→ **What the task requires**: The lines from the start of the data through the line with "The image size is (1335, 896)." are to be returned verbatim; all later lines are to be omitted.

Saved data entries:

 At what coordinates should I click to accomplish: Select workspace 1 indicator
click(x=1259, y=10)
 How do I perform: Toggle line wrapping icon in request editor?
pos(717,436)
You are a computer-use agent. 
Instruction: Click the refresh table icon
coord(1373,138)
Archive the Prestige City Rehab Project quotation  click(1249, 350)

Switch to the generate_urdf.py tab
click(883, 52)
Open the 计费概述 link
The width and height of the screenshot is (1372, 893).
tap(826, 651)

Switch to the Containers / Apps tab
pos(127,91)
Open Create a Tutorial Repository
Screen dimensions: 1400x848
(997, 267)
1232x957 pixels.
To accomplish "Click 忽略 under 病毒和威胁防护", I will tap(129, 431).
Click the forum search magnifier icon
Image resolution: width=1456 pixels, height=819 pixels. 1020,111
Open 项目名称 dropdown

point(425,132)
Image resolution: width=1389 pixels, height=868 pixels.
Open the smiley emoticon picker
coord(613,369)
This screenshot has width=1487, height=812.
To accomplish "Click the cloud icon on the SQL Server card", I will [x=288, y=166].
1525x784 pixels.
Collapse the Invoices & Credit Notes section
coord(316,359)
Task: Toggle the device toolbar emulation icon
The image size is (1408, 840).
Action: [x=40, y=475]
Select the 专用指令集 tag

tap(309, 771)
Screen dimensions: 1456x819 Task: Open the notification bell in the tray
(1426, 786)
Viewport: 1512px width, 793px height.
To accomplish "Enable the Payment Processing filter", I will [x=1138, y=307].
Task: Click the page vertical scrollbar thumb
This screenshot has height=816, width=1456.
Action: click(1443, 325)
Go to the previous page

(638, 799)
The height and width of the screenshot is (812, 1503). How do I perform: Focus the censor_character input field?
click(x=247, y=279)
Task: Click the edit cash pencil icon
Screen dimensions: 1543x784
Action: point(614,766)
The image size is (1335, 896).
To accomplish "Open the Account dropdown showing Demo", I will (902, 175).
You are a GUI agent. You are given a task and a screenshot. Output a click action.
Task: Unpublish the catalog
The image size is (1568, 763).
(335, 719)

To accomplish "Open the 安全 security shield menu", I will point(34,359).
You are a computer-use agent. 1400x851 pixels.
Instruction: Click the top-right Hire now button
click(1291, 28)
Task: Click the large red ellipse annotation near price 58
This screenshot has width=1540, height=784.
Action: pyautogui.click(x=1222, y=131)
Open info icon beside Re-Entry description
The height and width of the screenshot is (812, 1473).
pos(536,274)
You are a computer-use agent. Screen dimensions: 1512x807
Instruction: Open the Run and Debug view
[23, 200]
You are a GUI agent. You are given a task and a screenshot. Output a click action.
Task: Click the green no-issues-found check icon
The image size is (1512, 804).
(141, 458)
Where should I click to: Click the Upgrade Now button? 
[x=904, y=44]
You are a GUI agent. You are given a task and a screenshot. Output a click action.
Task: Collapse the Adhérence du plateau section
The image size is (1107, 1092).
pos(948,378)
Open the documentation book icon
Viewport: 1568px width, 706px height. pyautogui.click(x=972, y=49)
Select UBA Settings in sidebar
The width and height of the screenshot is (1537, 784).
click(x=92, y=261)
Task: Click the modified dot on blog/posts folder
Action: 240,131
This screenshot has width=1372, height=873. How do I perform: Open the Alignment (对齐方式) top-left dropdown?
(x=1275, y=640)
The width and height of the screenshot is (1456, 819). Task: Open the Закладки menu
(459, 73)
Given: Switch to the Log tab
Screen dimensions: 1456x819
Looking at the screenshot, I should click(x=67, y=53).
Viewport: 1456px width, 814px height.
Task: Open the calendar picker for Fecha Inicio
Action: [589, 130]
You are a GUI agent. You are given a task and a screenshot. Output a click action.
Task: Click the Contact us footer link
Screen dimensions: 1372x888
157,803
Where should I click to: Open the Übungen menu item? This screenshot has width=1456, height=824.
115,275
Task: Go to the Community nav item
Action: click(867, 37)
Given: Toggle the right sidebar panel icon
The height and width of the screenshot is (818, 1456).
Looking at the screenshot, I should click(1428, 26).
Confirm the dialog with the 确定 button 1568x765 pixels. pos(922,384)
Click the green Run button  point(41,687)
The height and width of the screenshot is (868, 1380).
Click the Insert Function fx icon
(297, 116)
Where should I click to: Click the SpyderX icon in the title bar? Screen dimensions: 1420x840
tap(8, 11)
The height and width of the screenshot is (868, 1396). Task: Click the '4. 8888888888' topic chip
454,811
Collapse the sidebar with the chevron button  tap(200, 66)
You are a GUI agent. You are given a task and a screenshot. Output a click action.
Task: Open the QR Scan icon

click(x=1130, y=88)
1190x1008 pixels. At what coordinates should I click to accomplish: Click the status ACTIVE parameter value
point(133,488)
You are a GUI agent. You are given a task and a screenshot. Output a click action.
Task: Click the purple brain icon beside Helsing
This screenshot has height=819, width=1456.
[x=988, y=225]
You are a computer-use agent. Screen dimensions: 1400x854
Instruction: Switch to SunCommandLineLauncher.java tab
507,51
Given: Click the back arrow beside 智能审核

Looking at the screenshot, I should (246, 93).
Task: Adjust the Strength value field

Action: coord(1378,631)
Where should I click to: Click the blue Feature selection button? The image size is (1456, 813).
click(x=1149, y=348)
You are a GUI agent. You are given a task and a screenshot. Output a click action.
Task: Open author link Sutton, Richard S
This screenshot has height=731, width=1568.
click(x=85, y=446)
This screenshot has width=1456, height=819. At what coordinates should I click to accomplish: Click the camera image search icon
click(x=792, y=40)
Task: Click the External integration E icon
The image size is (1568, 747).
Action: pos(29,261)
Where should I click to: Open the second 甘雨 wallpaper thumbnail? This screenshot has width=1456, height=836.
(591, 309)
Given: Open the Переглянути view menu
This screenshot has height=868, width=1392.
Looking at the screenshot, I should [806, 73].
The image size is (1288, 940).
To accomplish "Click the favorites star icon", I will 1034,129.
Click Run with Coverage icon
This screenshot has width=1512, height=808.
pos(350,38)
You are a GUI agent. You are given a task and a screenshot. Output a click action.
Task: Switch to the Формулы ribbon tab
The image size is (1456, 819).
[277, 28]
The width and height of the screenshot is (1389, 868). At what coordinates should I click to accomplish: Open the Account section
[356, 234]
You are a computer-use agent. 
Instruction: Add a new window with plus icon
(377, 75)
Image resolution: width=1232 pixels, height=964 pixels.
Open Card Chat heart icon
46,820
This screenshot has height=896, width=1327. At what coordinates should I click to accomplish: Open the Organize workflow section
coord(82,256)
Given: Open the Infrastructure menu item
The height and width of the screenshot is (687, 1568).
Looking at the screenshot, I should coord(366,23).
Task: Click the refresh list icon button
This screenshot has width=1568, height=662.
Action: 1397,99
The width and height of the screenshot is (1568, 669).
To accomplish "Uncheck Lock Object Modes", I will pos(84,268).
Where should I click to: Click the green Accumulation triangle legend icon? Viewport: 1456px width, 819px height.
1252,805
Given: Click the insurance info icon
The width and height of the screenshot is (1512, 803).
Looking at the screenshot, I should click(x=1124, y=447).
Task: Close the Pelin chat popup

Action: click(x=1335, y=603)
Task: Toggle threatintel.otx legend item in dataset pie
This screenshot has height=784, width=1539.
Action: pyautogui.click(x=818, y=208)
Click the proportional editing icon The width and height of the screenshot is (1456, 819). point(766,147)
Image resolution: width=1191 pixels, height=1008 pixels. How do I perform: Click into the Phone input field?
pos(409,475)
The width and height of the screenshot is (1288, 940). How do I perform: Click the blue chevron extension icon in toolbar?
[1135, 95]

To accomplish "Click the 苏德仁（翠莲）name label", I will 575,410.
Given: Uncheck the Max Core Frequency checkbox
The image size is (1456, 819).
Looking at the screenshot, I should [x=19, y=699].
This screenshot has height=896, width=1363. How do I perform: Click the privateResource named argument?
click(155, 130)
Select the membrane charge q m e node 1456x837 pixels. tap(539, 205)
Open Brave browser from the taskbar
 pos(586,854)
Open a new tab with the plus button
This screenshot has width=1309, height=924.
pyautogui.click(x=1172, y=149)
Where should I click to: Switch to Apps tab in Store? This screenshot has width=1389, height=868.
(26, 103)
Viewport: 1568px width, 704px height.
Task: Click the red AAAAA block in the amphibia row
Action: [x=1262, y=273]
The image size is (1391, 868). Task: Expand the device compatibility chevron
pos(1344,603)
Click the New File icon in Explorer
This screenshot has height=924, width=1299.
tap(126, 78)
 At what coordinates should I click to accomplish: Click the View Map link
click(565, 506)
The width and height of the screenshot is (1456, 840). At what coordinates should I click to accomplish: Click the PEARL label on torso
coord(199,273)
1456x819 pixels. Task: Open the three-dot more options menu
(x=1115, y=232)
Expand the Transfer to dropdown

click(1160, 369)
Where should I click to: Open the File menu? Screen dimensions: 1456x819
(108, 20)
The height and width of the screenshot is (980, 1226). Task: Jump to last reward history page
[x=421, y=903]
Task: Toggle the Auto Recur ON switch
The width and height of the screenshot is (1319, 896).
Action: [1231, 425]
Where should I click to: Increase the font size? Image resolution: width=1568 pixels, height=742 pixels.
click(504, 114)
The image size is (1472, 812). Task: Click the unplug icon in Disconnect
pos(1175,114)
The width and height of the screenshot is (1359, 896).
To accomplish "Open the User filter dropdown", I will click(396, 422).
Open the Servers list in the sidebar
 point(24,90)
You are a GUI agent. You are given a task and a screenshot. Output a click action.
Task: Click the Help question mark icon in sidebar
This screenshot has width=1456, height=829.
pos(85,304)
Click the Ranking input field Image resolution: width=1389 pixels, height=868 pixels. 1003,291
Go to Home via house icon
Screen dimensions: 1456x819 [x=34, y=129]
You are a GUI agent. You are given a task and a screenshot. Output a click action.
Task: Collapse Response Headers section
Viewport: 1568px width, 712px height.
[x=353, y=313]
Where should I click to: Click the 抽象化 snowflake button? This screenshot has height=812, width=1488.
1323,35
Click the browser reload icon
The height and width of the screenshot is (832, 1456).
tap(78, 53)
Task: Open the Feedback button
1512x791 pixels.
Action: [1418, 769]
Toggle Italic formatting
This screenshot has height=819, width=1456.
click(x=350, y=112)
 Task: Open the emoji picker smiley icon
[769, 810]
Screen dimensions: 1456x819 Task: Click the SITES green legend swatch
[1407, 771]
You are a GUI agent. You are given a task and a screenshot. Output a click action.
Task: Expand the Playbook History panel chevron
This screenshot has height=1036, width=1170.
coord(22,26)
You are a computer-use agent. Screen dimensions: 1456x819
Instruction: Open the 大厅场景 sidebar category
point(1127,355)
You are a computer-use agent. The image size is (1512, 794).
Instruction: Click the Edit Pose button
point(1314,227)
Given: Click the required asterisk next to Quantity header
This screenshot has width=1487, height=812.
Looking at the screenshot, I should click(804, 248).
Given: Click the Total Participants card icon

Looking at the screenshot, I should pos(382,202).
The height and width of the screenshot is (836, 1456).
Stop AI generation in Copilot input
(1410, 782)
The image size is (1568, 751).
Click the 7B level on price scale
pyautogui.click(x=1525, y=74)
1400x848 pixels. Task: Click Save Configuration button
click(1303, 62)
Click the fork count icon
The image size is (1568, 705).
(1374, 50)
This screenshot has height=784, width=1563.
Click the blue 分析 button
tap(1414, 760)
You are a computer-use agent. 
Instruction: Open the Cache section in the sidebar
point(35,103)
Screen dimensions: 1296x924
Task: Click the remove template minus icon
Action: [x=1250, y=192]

→ **Reply**:
 At what coordinates should I click to accomplish: Select workspace 1 indicator
click(x=1259, y=10)
 How do I perform: Toggle line wrapping icon in request editor?
pos(717,436)
You are a computer-use agent. 
Instruction: Click the refresh table icon
coord(1373,138)
Archive the Prestige City Rehab Project quotation  click(1249, 350)

Switch to the generate_urdf.py tab
click(883, 52)
Open the 计费概述 link
The width and height of the screenshot is (1372, 893).
tap(826, 651)

Switch to the Containers / Apps tab
pos(127,91)
Open Create a Tutorial Repository
Screen dimensions: 1400x848
(997, 267)
1232x957 pixels.
To accomplish "Click 忽略 under 病毒和威胁防护", I will tap(129, 431).
Click the forum search magnifier icon
Image resolution: width=1456 pixels, height=819 pixels. 1020,111
Open 项目名称 dropdown

point(425,132)
Image resolution: width=1389 pixels, height=868 pixels.
Open the smiley emoticon picker
coord(613,369)
This screenshot has width=1487, height=812.
To accomplish "Click the cloud icon on the SQL Server card", I will [x=288, y=166].
1525x784 pixels.
Collapse the Invoices & Credit Notes section
coord(316,359)
Task: Toggle the device toolbar emulation icon
The image size is (1408, 840).
Action: [x=40, y=475]
Select the 专用指令集 tag

tap(309, 771)
Screen dimensions: 1456x819 Task: Open the notification bell in the tray
(1426, 786)
Viewport: 1512px width, 793px height.
To accomplish "Enable the Payment Processing filter", I will [x=1138, y=307].
Task: Click the page vertical scrollbar thumb
This screenshot has height=816, width=1456.
Action: click(1443, 325)
Go to the previous page

(638, 799)
The height and width of the screenshot is (812, 1503). How do I perform: Focus the censor_character input field?
click(x=247, y=279)
Task: Click the edit cash pencil icon
Screen dimensions: 1543x784
Action: point(614,766)
The image size is (1335, 896).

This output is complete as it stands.